Konselor perlu menggunakan teori sebagai dasar
untuk menerapkan asumsi-asumsi tentang sifat konseling dan sifat dasar manusia,
menetapkan tujuan umum konseling, menetapkan teknik atau metode yang digunakan untuk
mencapai tujuan tersebut, menstrukstur peran dan tanggung jawab konselor dan klien
dalam hubungan terapeutik. Melakukan konseling tanpa teori sama halnya dengan
terbang ke planet tanpa peta dan instrumen. Di antara kesekian pendekatan
tersebut salah satunya adalah psikoanalisis klasik yang dikembangkan oleh
Sigmund Freud.
BAB II
PEMBAHASAN
A. Sekilas
mengenai Sigmund Freud
Teori konseling psikoanalisis klasik
dikembangkan oleh seorang neurolog dari Wina, Sigmund Freud, pada awal tahun
1890-an. Freud lahir di Freiberg, Moravia pada tanggal 6 mei 1856. Pada awal
karirnya, Freud adalah seorang Dokter yang memiliki minat kuat pada bidang
neurologi. Pada tahun 1880 ia mulai belajar psikiatri pada Josef Breurer.

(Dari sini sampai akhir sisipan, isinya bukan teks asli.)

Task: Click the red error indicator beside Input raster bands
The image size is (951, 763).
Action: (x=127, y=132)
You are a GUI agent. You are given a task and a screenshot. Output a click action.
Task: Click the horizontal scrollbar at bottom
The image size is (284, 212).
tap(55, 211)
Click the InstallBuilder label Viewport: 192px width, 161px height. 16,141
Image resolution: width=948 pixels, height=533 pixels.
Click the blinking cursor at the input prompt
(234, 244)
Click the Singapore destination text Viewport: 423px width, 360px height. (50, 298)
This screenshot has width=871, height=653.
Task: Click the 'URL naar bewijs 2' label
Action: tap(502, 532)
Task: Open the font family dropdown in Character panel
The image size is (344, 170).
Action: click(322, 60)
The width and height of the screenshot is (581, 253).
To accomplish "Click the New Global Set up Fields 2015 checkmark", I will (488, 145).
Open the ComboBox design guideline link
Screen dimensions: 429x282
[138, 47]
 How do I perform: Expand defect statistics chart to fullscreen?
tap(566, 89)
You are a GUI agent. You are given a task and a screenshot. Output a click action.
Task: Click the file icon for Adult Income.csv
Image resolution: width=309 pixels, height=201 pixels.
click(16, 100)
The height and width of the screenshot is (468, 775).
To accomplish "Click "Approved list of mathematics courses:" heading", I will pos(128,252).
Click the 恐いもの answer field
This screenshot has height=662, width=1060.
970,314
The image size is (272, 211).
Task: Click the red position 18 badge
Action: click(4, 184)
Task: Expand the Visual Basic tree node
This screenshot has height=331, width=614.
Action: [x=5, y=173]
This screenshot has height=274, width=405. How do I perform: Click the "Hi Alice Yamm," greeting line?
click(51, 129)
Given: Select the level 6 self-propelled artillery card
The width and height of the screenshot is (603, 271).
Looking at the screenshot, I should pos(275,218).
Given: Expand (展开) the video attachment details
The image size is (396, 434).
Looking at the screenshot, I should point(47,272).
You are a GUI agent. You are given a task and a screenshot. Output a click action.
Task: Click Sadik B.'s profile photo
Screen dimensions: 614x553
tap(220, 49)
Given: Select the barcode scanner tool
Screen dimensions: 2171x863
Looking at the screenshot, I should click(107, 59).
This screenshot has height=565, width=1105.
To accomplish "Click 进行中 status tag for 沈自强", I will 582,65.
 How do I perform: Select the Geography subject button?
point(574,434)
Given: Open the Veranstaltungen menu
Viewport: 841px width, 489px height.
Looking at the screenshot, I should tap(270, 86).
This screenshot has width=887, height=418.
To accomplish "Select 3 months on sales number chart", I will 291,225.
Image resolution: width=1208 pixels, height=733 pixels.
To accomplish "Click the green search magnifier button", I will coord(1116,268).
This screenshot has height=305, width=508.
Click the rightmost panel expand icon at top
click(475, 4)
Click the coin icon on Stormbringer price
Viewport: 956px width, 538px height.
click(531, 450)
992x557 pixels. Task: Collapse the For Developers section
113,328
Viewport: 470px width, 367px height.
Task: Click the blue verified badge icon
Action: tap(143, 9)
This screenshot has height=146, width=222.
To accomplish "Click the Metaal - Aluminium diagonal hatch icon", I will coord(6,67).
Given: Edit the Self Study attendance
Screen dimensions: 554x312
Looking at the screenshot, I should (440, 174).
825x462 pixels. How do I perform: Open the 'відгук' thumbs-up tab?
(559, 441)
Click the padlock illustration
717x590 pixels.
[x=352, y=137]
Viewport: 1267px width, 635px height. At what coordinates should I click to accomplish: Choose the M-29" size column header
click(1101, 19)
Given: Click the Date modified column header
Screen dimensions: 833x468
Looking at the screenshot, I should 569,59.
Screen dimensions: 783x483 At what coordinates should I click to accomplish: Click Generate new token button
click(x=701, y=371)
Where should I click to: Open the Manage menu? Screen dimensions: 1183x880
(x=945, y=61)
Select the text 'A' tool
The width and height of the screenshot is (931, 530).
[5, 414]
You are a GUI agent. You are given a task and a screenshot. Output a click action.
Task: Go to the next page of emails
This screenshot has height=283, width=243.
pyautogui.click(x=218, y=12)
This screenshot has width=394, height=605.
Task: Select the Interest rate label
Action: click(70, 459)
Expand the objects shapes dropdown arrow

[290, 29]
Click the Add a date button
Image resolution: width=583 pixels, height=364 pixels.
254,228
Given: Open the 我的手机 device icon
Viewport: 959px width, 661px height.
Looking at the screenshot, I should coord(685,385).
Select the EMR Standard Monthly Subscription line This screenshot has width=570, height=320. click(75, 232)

Dengan kolaborasi tersebut, freud mulai tertarik untuk belajar mengenai
gangguan neurotik beserta cara menanganinya.
Pada awal abad
20 psikoanalisis mengalami perkembangan yang pesat. Beberapa ahli yang
berpegang pada konsep Freud kemudian melakukan modifikasi sesuai dengan perkembangan ilmu
psikologi yang disebut dengan
istilah Neo-Freudians,
antara lain Carl
Jung, Otto Rank, Wilhelm Reich, Karen Horney, Theodore Reih dan Harry
Stack Sullivan. (W.S Winkel & Hastuti.
2005; 450).
B. Tingkatan
Kesadaran
Menurut Freud, kehidupan jiwa memiliki
tiga tingkat kesadaran, yakni sadar (conscious),
prasadar (preconscious), dan tak
sadar (unconscious).
1.
Sadar (Conscious)
Tingkat kesadaran yang berisi semua
hal yang kita cermati pada saat tertentu. Menurut Freud, hanya sebagian kecil
saja dari kehidupan mental yang masuk ke kesadaran.
2.
Prasadar (preconscious)
Berisikan
ingatan-ingatan tentang peristiwa-persitiwa masa lampau yang siap masuk ke
dalam kesadaran sewaktu-waktu diperlukan.
3.
Tidak sadar (Unconscious)
Bagian yang paling dalam dari struktur
kesadaran dan menurut Freud merupakan bagian terpenting dari jiwa manusia.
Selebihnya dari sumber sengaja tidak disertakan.